4. Was method of handling withdrawals described?
  4.1. Were follow-up methods described and the same for all groups?
  4.2. Was the number, characteristics of withdrawals (i.e., dropouts, lost to follow up, attrition rate) and/or response rate (cross-sectional studies) described for each group? (Follow up goal for a strong study is 80%.)
  4.3. Were all enrolled subjects/patients (in the original sample) accounted for?
  4.4. Were reasons for withdrawals similar across groups?
  4.5. If diagnostic test, was decision to perform reference test not dependent on results of test under study?
5. Was blinding used to prevent introduction of bias?
  5.1. In intervention study, were subjects, clinicians/practitioners, and investigators blinded to treatment group, as appropriate?
  5.2. Were data collectors blinded for outcomes assessment? (If outcome is measured using an objective test, such as a lab value, this criterion is assumed to be met.)
  5.3. In cohort study or cross-sectional study, were measurements of outcomes and risk factors blinded?
  5.4. In case control study, was case definition explicit and case ascertainment not influenced by exposure status?
  5.5. In diagnostic study, were test results blinded to patient history and other test results?
6. Were intervention/therapeutic regimens/exposure factor or procedure and any comparison(s) described in detail? Were intervening factors described?
  6.1. In RCT or other intervention trial, were protocols described for all regimens studied?
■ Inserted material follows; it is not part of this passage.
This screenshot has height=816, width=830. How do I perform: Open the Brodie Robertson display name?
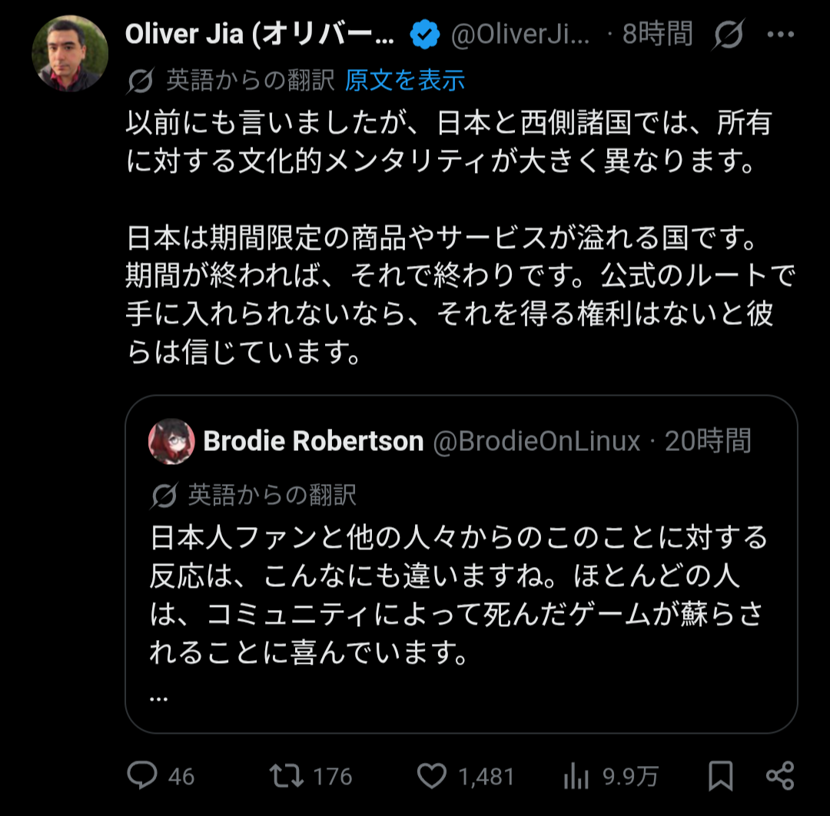point(314,441)
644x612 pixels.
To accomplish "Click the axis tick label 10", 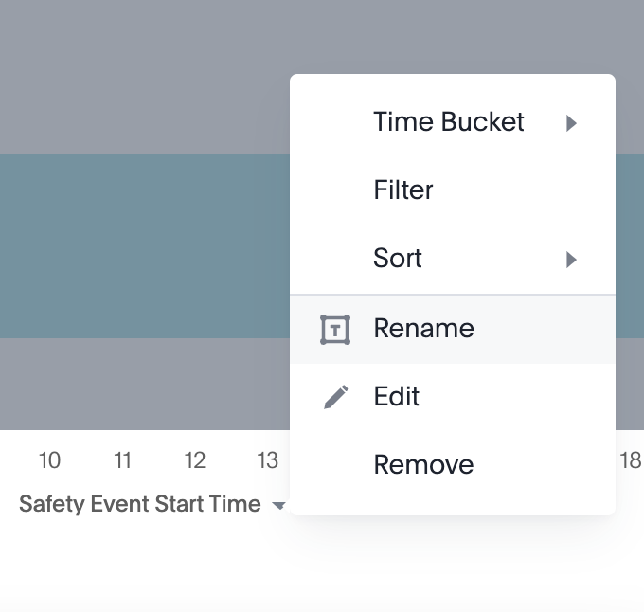I will coord(49,461).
  6.2. In observational study, were interventions, study settings, and clinicians/provider described?
  6.3. Was the intensity and duration of the intervention or exposure factor sufficient to produce a meaningful effect?
  6.4. Was the amount of exposure and, if relevant, subject/patient compliance measured?
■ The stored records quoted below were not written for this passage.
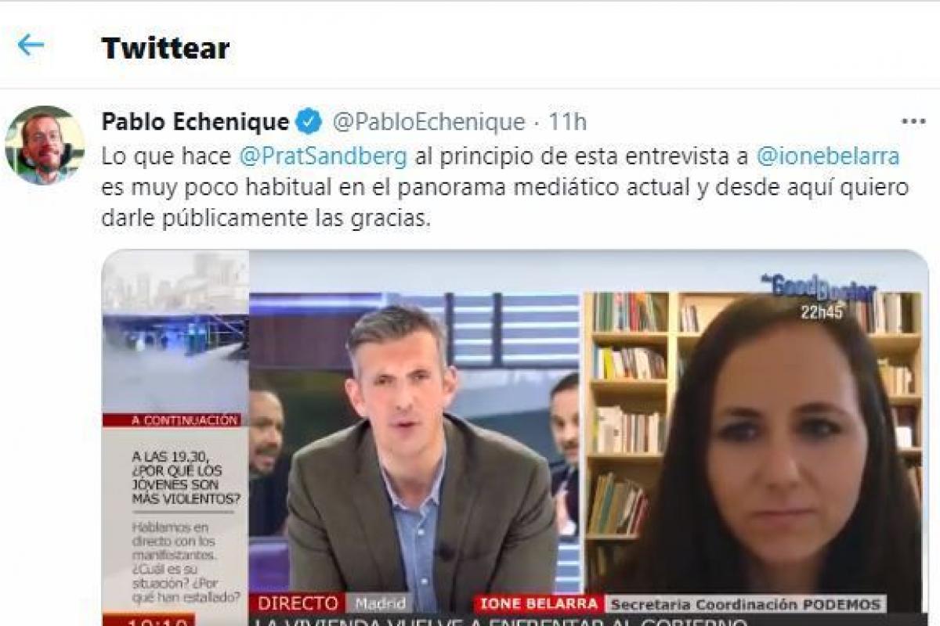Click the 'Secretaria Coordinación PODEMOS' caption
The width and height of the screenshot is (940, 626).
pos(746,604)
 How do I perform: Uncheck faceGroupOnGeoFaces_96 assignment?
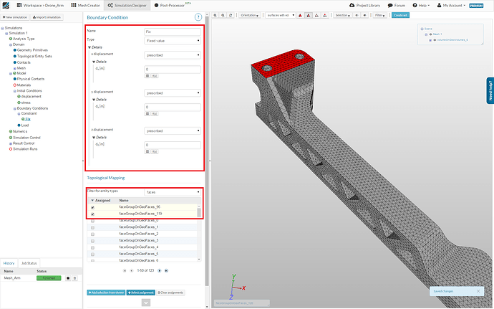point(92,207)
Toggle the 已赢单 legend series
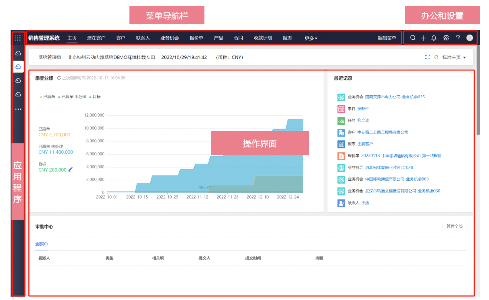489x300 pixels. pyautogui.click(x=48, y=97)
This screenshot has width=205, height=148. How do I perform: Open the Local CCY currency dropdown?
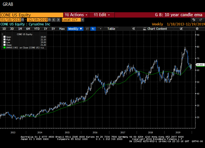click(x=73, y=20)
  6.5. Were co-interventions (e.g., ancillary treatments, other therapies) described?
  6.6. Were extra or unplanned treatments described?
  6.7. Was the information for 6.4, 6.5, and 6.6 assessed the same way for all groups?
  6.8. In diagnostic study, were details of test administration and replication sufficient?
7. Were outcomes clearly defined and the measurements valid and reliable?
  7.1. Were primary and secondary endpoints described and relevant to the question?
  7.2. Were nutrition measures appropriate to question and outcomes of concern?
  7.3. Was the period of follow-up long enough for important outcome(s) to occur?
  7.4. Were the observations and measurements based on standard, valid, and reliable data collection instruments/tests/procedures?
  7.5. Was the measurement of effect at an appropriate level of precision?
  7.6. Were other factors accounted for (measured) that could affect outcomes?
  7.7. Were the measurements conducted consistently across groups?
8. Was the statistical analysis appropriate for the study design and type of outcome indicators?
  8.1. Were statistical analyses adequately described and the results reported appropriately?
  8.2. Were correct statistical tests used and assumptions of test not violated?
  8.3. Were statistics reported with levels of significance and/or confidence intervals?
  8.4. Was "intent to treat" analysis of outcomes done (and as appropriate, was there an analysis of outcomes for those maximally exposed or a dose-response analysis)?
  8.5. Were adequate adjustments made for effects of confounding factors that might have affected the outcomes (e.g., multivariate analyses)?
  8.6. Was clinical significance as well as statistical significance reported?
  8.7. If negative findings, was a power calculation reported to address type 2 error?
9. Are conclusions supported by results with biases and limitations taken into consideration?
  9.1. Is there a discussion of findings?
  9.2. Are biases and study limitations identified and discussed?
10. Is bias due to study’s funding or sponsorship unlikely?
  10.1. Were sources of funding and investigators’ affiliations described?
  10.2. Was the study free from apparent conflict of interest?